Monday 9 July 2012

Music Monday: Coal Chamber


This song - Big Truck, by long-forgotten metal band Coal Chamber - basically consists of the lead singer growling "big truck" into the mic ad infinitum, and if you value your eardrums I would suggest you don't click on the link.  However, for some reason, in 1997-98  it became something of a theme tune for me and my best friend Kirsty.  We'd met while working behind the bar at the local rock dive, Alcatraz, and quickly bonded over a mutual love of skater boys and body piercing.  Kirsty seemed to me to be infinitely cool, self-assured and confident.  I was astounded when she chose me to be her friend, but choose me she did, and we proceeded to get up to many alcohol-fuelled adventures over the next few years.

Me (red bits in Bjork-inspired twists) and Kirsty (80s crimped hair) at a gig in 1997.  The pre-Bravissimo years were not kind to us well-endowed girls.

15 years is a long time and our lives have changed enormously.  She left Leicester, met her husband-to-be fairly soon after, and I was honoured to be their bridesmaid in 2004.  As my teaching career was taking off, Kirsty had the first of her two children.  On the surface of it, we have little in common nowadays, but our friendship is the kind that allows us to pick up exactly where we left off; to always have something to talk about; to always be able to laugh together. 
Better coiffed, if a little windswept, 8 years later at Kirsty's wedding.

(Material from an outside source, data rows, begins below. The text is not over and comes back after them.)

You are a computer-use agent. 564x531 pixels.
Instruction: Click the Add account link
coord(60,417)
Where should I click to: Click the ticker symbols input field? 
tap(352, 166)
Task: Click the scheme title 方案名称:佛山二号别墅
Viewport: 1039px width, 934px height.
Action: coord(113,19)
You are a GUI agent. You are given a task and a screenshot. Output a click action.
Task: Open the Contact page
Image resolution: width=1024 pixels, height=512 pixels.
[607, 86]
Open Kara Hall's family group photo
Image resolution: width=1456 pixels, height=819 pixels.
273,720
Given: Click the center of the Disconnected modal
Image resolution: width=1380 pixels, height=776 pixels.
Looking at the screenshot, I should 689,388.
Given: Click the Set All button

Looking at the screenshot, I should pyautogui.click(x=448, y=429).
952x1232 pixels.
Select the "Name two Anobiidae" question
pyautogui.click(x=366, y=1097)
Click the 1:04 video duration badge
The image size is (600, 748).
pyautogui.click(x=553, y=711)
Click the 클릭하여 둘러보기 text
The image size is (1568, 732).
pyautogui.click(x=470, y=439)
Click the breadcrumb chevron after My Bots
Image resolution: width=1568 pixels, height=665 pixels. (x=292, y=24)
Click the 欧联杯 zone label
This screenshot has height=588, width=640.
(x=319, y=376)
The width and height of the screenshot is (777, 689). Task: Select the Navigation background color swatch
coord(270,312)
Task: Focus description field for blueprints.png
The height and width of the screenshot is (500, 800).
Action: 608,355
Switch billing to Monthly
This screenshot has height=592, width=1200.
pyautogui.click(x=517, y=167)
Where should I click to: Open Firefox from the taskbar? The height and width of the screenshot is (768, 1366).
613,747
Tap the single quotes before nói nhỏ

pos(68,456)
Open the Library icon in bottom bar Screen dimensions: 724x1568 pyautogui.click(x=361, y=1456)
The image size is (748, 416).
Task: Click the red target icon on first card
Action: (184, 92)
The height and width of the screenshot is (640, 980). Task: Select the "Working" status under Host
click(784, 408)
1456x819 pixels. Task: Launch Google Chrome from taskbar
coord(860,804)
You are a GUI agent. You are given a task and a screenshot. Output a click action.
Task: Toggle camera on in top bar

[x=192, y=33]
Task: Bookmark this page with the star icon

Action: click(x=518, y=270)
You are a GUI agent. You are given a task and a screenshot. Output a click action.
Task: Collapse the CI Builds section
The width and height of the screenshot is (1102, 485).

Kirsty, bless her, endured 4 hours of traffic and torrential rain on Friday, to come to Leicester for a party I was holding.  I was immensely touched that she made the effort to come all the way from Manchester, but as she rightly said, "you drove to France for my wedding, you've been to two christenings for my kids, the least I can do is travel down the M1 for a night out."  We ended the night in a dark, dingy club - one not unlike Alcatraz - and it was as if the years melted away and we were 19 again. 

Somewhere, in a box in the cupboard under the stairs, I still have the original 'big truck': a plastic toy given to me for Christmas one year with a note that just said "BIG TRUCK!".  Life changes; people change, but dodgy metal songs and plastic trucks endure.